Until this month, the impact of California’s impending budget cuts was purely theoretical. Sure, there have been warnings aplenty about cuts to schools, police, adult day care, prisons, Medi-Cal, state parks and much more. But actual cuts were believed to be a thing of the future, not likely to hit home until late summer, if then.
Forget that leisurely timetable. Cities, counties, school districts and other agencies that need to plan ahead have already begun slashing programs and spending to keep them in line with the reimbursements they would get under Gov. Jerry Brown’s proposed budget-balancing plan.
That blueprint calls for a combination of spending cuts and an extension of a few existing taxes due to disappear July 1 unless voters opt in a special election to extend them. So far, no one has seriously considered all the state and local programs that would be cancelled if the tax extensions don’t come. And at mid-March, it was uncertain there will be any special election.

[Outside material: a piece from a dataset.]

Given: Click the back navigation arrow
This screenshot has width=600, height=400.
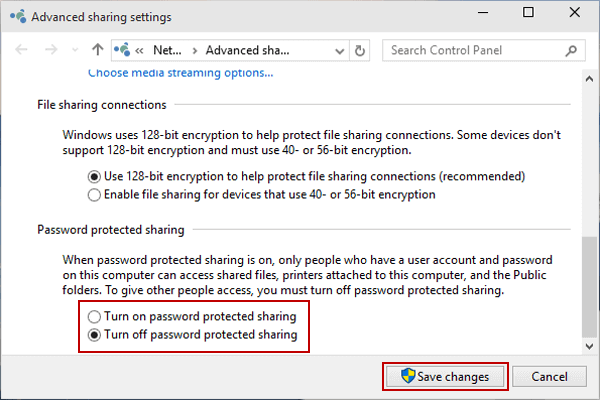Looking at the screenshot, I should pyautogui.click(x=22, y=50).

What’s already happened gives some idea of what else might come:
• The Fresno County’s sheriff’s office has laid off 75 workers, resulting primarily in early releases of prisoners from the county jail. The releases began last year and have accelerated in the last month, with most car thieves and burglars exiting jail within hours of being booked because Sheriff Margaret Mims’ new budget-dictated policy is to cut loose all those accused of non-violent property crimes until after they’re sentenced.

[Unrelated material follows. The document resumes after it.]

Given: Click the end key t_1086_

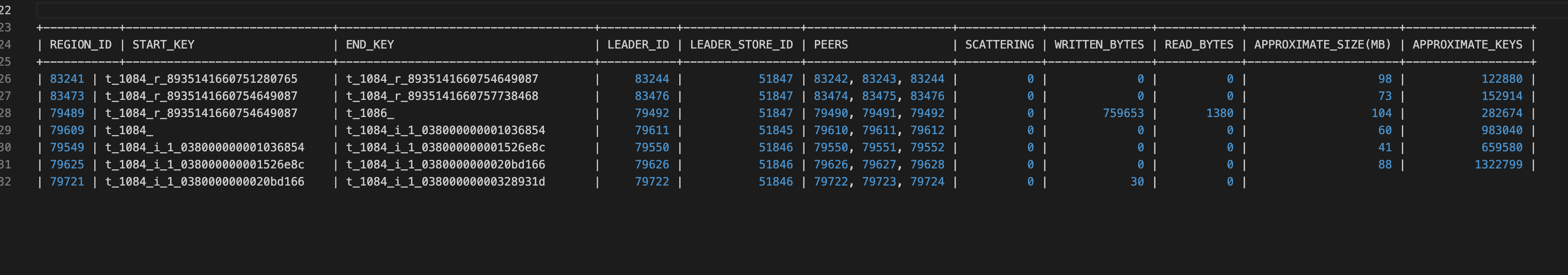Looking at the screenshot, I should click(370, 113).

“Do I keep a car burglar or do I release a child molester?” she asked a reporter, noting that her budget today is 25 percent less than in 2007. “That’s basically what we’re down to and we have to keep the most violent and the most serious offenders in the jail space that we do have.” Don’t even ask her what happens if she has to slash her budget more and still accept some prisoners currently housed in state prisons, a money-saving tactic that’s part of the Brown plan.
• Santa Cruz County has begun phasing out counseling services for “minor” drug offenders who get treatment under a program set up by the year-2000 Proposition 36. The county usually handles about 300 persons each year in the program, which offers treatment to drug offenders with less than three convictions.

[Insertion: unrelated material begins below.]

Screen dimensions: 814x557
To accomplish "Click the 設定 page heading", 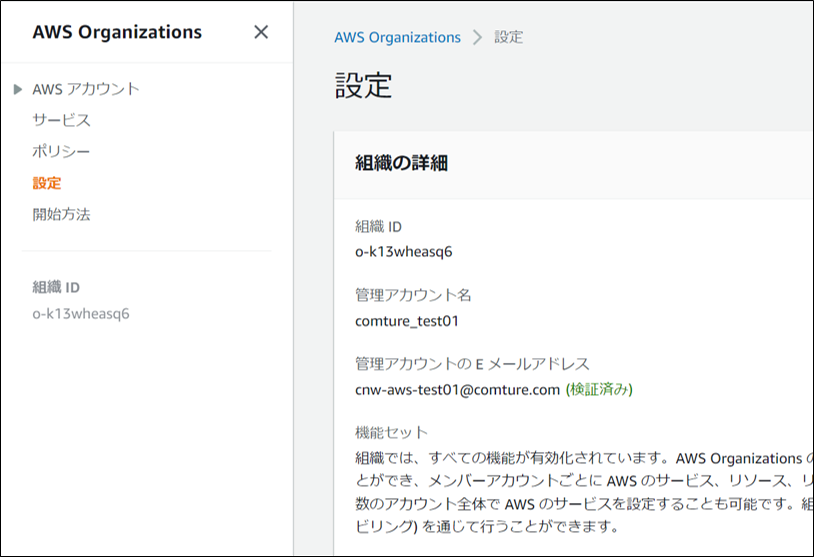I will pyautogui.click(x=363, y=87).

“I think it’s a tragedy,” said Bill Manov, who leads that county’s drug abuse programs. “Evaluation studies conducted by UCLA show that Proposition 36 has saved taxpayers $2.50 (in jail and prison costs) for every $1 invested in treatment.”
If the county can’t offer treatment, many minor offenders will likely be imprisoned at much higher cost and with far less likelihood of staying sober in the long run.
• School districts are abandoning gifted and talented education (GATE) programs wholesale. That’s because while the state budget line for GATE remained fairly stable over the last two years, legislators in 2009 passed a little-noticed change as part of that year’s budget compromise: School districts now may divert GATE money to “any educational purpose” including closing budget deficits.
The result has been large cuts in GATE classes in cities as varied as San Jose, Oakland and Palm Springs.
These are just a few of the cuts already made, and even if some areas have not yet seen them, those kinds of program slashes will arrive everywhere soon.
Brown insists that voters should have a say before cuts go even deeper than they already have. So he castigates Republican legislators unwilling to go along with authorizing a vote before the 2009 tax extensions expire.
One lawmaker he singled out is state Sen. Tony Strickland, a conservative Republican who won election last year by fewer than 900 votes over liberal Democrat Hannah Beth Jackson in a district covering much of Ventura and Santa Barbara counties.
“Budget cuts are hitting people in Mr. Strickland’s district hard, but he stood on the steps of the Capitol and called for double the cuts,” said Brown press secretary Gil Duran. “Schools in his district are already cutting days (five days in some districts, more in others) off the year due to big deficits. A vital police gang unit in Ventura has been forced to disband. It’s hard to see how deeper cuts to education, public safety and medical assistance to the most vulnerable will benefit the people of his district.”
But police, schools and other public service agencies are already drawing up contingency plans in case Brown is forced into a budget balanced solely by spending cuts. If they’re forced to put those plans into effect, it’s likely every person in California will feel at least some effects.